Top of Given data
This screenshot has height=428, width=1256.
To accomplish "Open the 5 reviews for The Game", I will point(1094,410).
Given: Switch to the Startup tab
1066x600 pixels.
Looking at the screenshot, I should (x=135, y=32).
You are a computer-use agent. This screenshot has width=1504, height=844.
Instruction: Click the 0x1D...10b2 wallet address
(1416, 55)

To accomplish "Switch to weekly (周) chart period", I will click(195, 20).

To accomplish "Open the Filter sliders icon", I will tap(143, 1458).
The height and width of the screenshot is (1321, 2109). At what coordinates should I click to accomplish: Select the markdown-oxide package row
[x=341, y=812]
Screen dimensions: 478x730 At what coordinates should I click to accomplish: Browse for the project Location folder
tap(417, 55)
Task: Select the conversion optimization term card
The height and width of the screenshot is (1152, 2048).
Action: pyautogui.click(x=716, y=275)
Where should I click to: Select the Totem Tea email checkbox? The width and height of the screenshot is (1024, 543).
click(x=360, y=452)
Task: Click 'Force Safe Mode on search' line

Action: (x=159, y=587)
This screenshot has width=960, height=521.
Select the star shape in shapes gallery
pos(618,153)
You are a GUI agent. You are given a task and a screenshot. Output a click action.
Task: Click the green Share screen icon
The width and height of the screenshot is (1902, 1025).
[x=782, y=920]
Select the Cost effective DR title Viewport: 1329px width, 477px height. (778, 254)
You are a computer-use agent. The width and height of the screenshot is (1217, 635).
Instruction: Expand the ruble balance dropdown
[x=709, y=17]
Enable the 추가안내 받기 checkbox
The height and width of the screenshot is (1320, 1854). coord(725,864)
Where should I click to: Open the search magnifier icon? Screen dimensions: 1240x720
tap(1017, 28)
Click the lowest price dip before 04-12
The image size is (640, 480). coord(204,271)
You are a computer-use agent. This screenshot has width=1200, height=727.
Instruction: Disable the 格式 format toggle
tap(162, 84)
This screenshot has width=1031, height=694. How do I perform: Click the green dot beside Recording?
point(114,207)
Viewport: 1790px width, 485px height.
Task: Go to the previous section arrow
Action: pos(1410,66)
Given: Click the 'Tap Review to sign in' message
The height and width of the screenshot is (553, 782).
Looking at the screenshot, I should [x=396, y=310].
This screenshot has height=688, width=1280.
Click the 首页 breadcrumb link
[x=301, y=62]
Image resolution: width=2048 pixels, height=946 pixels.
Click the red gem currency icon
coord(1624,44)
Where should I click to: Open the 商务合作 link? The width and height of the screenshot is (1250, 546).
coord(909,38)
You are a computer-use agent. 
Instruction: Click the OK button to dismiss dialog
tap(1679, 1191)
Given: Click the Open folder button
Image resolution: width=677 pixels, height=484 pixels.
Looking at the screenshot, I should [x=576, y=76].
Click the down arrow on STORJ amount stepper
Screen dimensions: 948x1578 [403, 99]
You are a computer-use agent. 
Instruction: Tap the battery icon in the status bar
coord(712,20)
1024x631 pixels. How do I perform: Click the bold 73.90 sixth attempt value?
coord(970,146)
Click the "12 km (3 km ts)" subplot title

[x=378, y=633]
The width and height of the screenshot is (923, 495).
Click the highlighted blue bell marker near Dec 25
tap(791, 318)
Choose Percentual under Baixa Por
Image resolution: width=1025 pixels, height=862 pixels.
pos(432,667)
Bottom of Given data
→ About this exercise: Repeat back the data above, exact to the last character.

→ Written answer:
This screenshot has height=428, width=1256.
To accomplish "Open the 5 reviews for The Game", I will point(1094,410).
Given: Switch to the Startup tab
1066x600 pixels.
Looking at the screenshot, I should (x=135, y=32).
You are a computer-use agent. This screenshot has width=1504, height=844.
Instruction: Click the 0x1D...10b2 wallet address
(1416, 55)

To accomplish "Switch to weekly (周) chart period", I will click(195, 20).

To accomplish "Open the Filter sliders icon", I will tap(143, 1458).
The height and width of the screenshot is (1321, 2109). At what coordinates should I click to accomplish: Select the markdown-oxide package row
[x=341, y=812]
Screen dimensions: 478x730 At what coordinates should I click to accomplish: Browse for the project Location folder
tap(417, 55)
Task: Select the conversion optimization term card
The height and width of the screenshot is (1152, 2048).
Action: pyautogui.click(x=716, y=275)
Where should I click to: Select the Totem Tea email checkbox? The width and height of the screenshot is (1024, 543).
click(x=360, y=452)
Task: Click 'Force Safe Mode on search' line

Action: (x=159, y=587)
This screenshot has width=960, height=521.
Select the star shape in shapes gallery
pos(618,153)
You are a GUI agent. You are given a task and a screenshot. Output a click action.
Task: Click the green Share screen icon
The width and height of the screenshot is (1902, 1025).
[x=782, y=920]
Select the Cost effective DR title Viewport: 1329px width, 477px height. (778, 254)
You are a computer-use agent. The width and height of the screenshot is (1217, 635).
Instruction: Expand the ruble balance dropdown
[x=709, y=17]
Enable the 추가안내 받기 checkbox
The height and width of the screenshot is (1320, 1854). coord(725,864)
Where should I click to: Open the search magnifier icon? Screen dimensions: 1240x720
tap(1017, 28)
Click the lowest price dip before 04-12
The image size is (640, 480). coord(204,271)
You are a computer-use agent. This screenshot has width=1200, height=727.
Instruction: Disable the 格式 format toggle
tap(162, 84)
This screenshot has width=1031, height=694. How do I perform: Click the green dot beside Recording?
point(114,207)
Viewport: 1790px width, 485px height.
Task: Go to the previous section arrow
Action: pos(1410,66)
Given: Click the 'Tap Review to sign in' message
The height and width of the screenshot is (553, 782).
Looking at the screenshot, I should [x=396, y=310].
This screenshot has height=688, width=1280.
Click the 首页 breadcrumb link
[x=301, y=62]
Image resolution: width=2048 pixels, height=946 pixels.
Click the red gem currency icon
coord(1624,44)
Where should I click to: Open the 商务合作 link? The width and height of the screenshot is (1250, 546).
coord(909,38)
You are a computer-use agent. 
Instruction: Click the OK button to dismiss dialog
tap(1679, 1191)
Given: Click the Open folder button
Image resolution: width=677 pixels, height=484 pixels.
Looking at the screenshot, I should [x=576, y=76].
Click the down arrow on STORJ amount stepper
Screen dimensions: 948x1578 [403, 99]
You are a computer-use agent. 
Instruction: Tap the battery icon in the status bar
coord(712,20)
1024x631 pixels. How do I perform: Click the bold 73.90 sixth attempt value?
coord(970,146)
Click the "12 km (3 km ts)" subplot title

[x=378, y=633]
The width and height of the screenshot is (923, 495).
Click the highlighted blue bell marker near Dec 25
tap(791, 318)
Choose Percentual under Baixa Por
Image resolution: width=1025 pixels, height=862 pixels.
pos(432,667)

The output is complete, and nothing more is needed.